Se lá é mirandês, cá seria cartaxês (IV)

Crónica de José Caria Luís

Quem só agora, através do presente capítulo, tomou contacto com este memorial de palavreado à moda do Cartaxo, nem sabe o que perdeu. No entanto, se demandarem as tiragens dos Jornais de Cá, ou espiolharem o site do mesmo, verão a raiz que fundamenta esta saga linguística.
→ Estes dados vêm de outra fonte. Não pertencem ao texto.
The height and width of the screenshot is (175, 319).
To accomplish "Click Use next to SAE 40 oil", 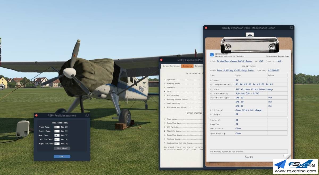I will pos(270,98).
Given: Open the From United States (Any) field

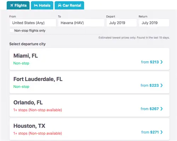Looking at the screenshot, I should coord(33,23).
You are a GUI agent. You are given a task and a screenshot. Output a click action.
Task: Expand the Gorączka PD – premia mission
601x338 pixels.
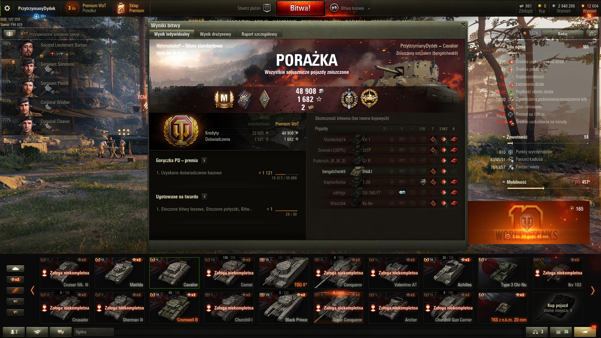coord(204,161)
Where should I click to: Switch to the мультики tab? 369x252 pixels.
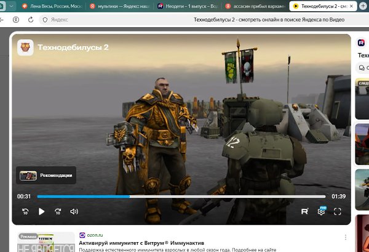coord(120,6)
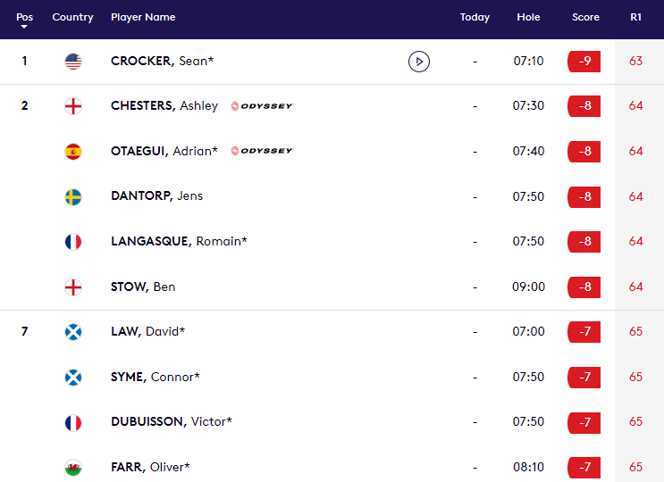The image size is (664, 482).
Task: Open Ashley Chesters' player profile
Action: [164, 105]
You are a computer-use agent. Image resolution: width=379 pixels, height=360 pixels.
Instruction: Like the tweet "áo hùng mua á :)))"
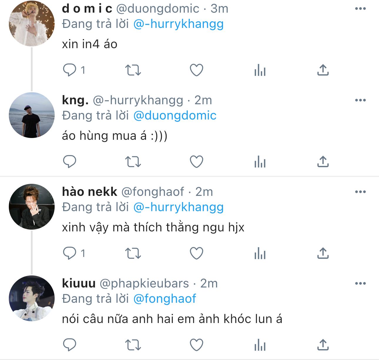point(197,162)
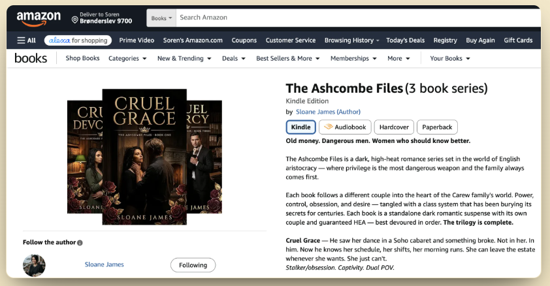The image size is (550, 286).
Task: Click the info icon beside Follow the author
Action: pos(80,242)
Como ia dizendo, era no nosso meio rural que mais se manifestava tal padrão. O relacionamento entre vizinhanças tocava os extremos: ora praticavam a solidariedade, tentando ajudar no que lhes fosse, ou não, possível, ora denegriam e infernizavam a vida alheia. Fazendo fé na primeira, era certo e sabido que de cada vez que um dos putos vizinhos tinha uma qualquer maleita, como, por exemplo, bexigas doidas, sarampo, lombrigas, amigdalite, “obcessos”, caspa, piolhos ou pulguedo, todas tinham um ótimo remédio para debelar tal mal. Ora, como o médico morava longe e o orçamento de casa era curto, era a ver qual a que mais se evidenciava na análise dos sintomas, no diagnóstico e, ainda mais, na terapêutica. Como o Chico “espilrrava” muito, tossia ainda mais e andava sempre a “acochar-se”,a vizinha Laura, ao aperceber-se de que o almoço tinha sido “cecharro” frito com “xixos”, defendia que se lhe devia ser aplicado um “culster”; uma outra, a Arminda, achava que melhor seria aplicar uns pachos de álcool no peito, umas ventosas nas costas, uma zaragatoa, ou mesmo um Vick-Vaporub nas fuças. A Albertina advogava que aquilo podia ser coisa séria: até podia dar uma coisinha má ao “desinfeliz” do garoto. O facto de ela já estar saturada de ouvir o Chiquinho a tocar “chelantra” rua abaixo, rua acima, dava-lhe todo o direito de, em silêncio, desejar que o puto se mantivesse enfermo por muitas e boas semanas. Além do mais, o gajo já lhe tinha “esborrondado” a parede acabadinha de ser caiada, por mais que uma vez. Foram muitas as vezes que a Albertina teve vontade de “expuldir”e aplicar-lhe duas “galhetas”, “amalçoando-o”, desejando mesmo que o dito fosse acometido de uma “bacera”, mas para não arranjar problemas com a mãe daquele, uma valente “lavasca”, mulher sem “trambelhos”,que nem sabia “azelar” o filho, mais lhe valeu ter ficado quieta e calada.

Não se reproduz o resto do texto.